**WORK TASK**
Every entry that follows should be written out again exactly.

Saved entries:

····················

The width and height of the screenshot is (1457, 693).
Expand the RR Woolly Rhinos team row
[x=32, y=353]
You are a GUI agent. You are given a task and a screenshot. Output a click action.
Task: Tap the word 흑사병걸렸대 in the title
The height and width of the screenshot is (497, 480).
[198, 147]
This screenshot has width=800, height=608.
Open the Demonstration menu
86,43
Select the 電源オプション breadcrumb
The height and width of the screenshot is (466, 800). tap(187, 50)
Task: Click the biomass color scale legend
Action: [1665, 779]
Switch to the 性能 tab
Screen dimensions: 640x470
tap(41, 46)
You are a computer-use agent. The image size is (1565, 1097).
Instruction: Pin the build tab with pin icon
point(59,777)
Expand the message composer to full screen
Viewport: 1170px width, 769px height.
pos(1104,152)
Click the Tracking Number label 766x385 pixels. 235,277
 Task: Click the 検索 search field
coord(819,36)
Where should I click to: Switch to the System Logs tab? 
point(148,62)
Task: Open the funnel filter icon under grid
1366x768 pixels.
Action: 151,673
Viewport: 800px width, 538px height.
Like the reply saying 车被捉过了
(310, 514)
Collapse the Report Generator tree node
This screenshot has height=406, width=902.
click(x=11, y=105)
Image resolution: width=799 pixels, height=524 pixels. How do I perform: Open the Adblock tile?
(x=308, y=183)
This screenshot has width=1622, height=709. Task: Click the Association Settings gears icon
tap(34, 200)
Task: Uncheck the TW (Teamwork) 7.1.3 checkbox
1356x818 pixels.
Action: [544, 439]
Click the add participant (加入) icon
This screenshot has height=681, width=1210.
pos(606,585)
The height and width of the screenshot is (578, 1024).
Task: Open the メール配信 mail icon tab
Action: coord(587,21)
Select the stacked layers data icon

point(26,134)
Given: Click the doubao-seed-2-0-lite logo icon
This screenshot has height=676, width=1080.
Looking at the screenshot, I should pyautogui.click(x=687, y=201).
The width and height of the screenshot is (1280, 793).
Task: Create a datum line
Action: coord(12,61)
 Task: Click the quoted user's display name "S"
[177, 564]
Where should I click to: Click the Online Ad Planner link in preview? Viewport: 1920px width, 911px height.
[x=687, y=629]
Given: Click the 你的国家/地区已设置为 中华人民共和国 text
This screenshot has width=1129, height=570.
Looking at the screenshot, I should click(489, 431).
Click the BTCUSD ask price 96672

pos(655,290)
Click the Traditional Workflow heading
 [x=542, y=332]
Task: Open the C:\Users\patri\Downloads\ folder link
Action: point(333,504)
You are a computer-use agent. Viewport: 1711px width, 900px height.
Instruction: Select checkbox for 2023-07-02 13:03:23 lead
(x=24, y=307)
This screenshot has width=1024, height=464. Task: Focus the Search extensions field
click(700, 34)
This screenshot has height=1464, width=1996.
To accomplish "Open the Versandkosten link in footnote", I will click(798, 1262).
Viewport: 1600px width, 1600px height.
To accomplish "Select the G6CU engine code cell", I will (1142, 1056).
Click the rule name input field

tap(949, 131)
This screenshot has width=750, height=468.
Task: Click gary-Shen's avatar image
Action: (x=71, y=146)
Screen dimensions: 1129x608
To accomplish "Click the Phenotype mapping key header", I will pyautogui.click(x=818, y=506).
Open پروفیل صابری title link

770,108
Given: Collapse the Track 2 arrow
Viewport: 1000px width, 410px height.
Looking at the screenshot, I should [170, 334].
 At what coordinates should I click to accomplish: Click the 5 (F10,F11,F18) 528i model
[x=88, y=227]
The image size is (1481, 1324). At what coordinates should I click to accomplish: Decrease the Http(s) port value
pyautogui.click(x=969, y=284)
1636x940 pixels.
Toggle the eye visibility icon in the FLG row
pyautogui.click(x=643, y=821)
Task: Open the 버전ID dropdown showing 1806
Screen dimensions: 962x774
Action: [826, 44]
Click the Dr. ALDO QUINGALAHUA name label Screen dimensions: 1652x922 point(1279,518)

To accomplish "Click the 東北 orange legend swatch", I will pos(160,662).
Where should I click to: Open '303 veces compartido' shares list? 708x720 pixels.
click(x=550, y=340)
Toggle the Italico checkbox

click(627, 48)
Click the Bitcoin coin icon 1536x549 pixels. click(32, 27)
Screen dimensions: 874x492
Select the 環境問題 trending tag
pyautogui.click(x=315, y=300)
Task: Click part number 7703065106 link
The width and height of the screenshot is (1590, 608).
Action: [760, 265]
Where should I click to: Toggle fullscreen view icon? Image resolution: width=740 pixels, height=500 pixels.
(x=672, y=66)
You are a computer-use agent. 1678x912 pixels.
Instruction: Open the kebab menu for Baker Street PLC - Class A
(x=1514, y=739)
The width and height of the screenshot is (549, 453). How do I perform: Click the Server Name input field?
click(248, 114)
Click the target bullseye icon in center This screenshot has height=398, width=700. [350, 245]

····················

**ANSWER SPACE**
The width and height of the screenshot is (1457, 693).
Expand the RR Woolly Rhinos team row
[x=32, y=353]
You are a GUI agent. You are given a task and a screenshot. Output a click action.
Task: Tap the word 흑사병걸렸대 in the title
The height and width of the screenshot is (497, 480).
[198, 147]
This screenshot has width=800, height=608.
Open the Demonstration menu
86,43
Select the 電源オプション breadcrumb
The height and width of the screenshot is (466, 800). tap(187, 50)
Task: Click the biomass color scale legend
Action: [1665, 779]
Switch to the 性能 tab
Screen dimensions: 640x470
tap(41, 46)
You are a computer-use agent. The image size is (1565, 1097).
Instruction: Pin the build tab with pin icon
point(59,777)
Expand the message composer to full screen
Viewport: 1170px width, 769px height.
pos(1104,152)
Click the Tracking Number label 766x385 pixels. 235,277
 Task: Click the 検索 search field
coord(819,36)
Where should I click to: Switch to the System Logs tab? 
point(148,62)
Task: Open the funnel filter icon under grid
1366x768 pixels.
Action: 151,673
Viewport: 800px width, 538px height.
Like the reply saying 车被捉过了
(310, 514)
Collapse the Report Generator tree node
This screenshot has height=406, width=902.
click(x=11, y=105)
Image resolution: width=799 pixels, height=524 pixels. How do I perform: Open the Adblock tile?
(x=308, y=183)
This screenshot has width=1622, height=709. Task: Click the Association Settings gears icon
tap(34, 200)
Task: Uncheck the TW (Teamwork) 7.1.3 checkbox
1356x818 pixels.
Action: [544, 439]
Click the add participant (加入) icon
This screenshot has height=681, width=1210.
pos(606,585)
The height and width of the screenshot is (578, 1024).
Task: Open the メール配信 mail icon tab
Action: coord(587,21)
Select the stacked layers data icon

point(26,134)
Given: Click the doubao-seed-2-0-lite logo icon
This screenshot has height=676, width=1080.
Looking at the screenshot, I should pyautogui.click(x=687, y=201).
The width and height of the screenshot is (1280, 793).
Task: Create a datum line
Action: coord(12,61)
 Task: Click the quoted user's display name "S"
[177, 564]
Where should I click to: Click the Online Ad Planner link in preview? Viewport: 1920px width, 911px height.
[x=687, y=629]
Given: Click the 你的国家/地区已设置为 中华人民共和国 text
This screenshot has width=1129, height=570.
Looking at the screenshot, I should click(489, 431).
Click the BTCUSD ask price 96672

pos(655,290)
Click the Traditional Workflow heading
 [x=542, y=332]
Task: Open the C:\Users\patri\Downloads\ folder link
Action: point(333,504)
You are a computer-use agent. Viewport: 1711px width, 900px height.
Instruction: Select checkbox for 2023-07-02 13:03:23 lead
(x=24, y=307)
This screenshot has width=1024, height=464. Task: Focus the Search extensions field
click(700, 34)
This screenshot has height=1464, width=1996.
To accomplish "Open the Versandkosten link in footnote", I will click(798, 1262).
Viewport: 1600px width, 1600px height.
To accomplish "Select the G6CU engine code cell", I will (1142, 1056).
Click the rule name input field

tap(949, 131)
This screenshot has width=750, height=468.
Task: Click gary-Shen's avatar image
Action: (x=71, y=146)
Screen dimensions: 1129x608
To accomplish "Click the Phenotype mapping key header", I will pyautogui.click(x=818, y=506).
Open پروفیل صابری title link

770,108
Given: Collapse the Track 2 arrow
Viewport: 1000px width, 410px height.
Looking at the screenshot, I should [170, 334].
 At what coordinates should I click to accomplish: Click the 5 (F10,F11,F18) 528i model
[x=88, y=227]
The image size is (1481, 1324). At what coordinates should I click to accomplish: Decrease the Http(s) port value
pyautogui.click(x=969, y=284)
1636x940 pixels.
Toggle the eye visibility icon in the FLG row
pyautogui.click(x=643, y=821)
Task: Open the 버전ID dropdown showing 1806
Screen dimensions: 962x774
Action: [826, 44]
Click the Dr. ALDO QUINGALAHUA name label Screen dimensions: 1652x922 point(1279,518)

To accomplish "Click the 東北 orange legend swatch", I will pos(160,662).
Where should I click to: Open '303 veces compartido' shares list? 708x720 pixels.
click(x=550, y=340)
Toggle the Italico checkbox

click(627, 48)
Click the Bitcoin coin icon 1536x549 pixels. click(32, 27)
Screen dimensions: 874x492
Select the 環境問題 trending tag
pyautogui.click(x=315, y=300)
Task: Click part number 7703065106 link
The width and height of the screenshot is (1590, 608).
Action: [760, 265]
Where should I click to: Toggle fullscreen view icon? Image resolution: width=740 pixels, height=500 pixels.
(x=672, y=66)
You are a computer-use agent. 1678x912 pixels.
Instruction: Open the kebab menu for Baker Street PLC - Class A
(x=1514, y=739)
The width and height of the screenshot is (549, 453). How do I perform: Click the Server Name input field?
click(248, 114)
Click the target bullseye icon in center This screenshot has height=398, width=700. [350, 245]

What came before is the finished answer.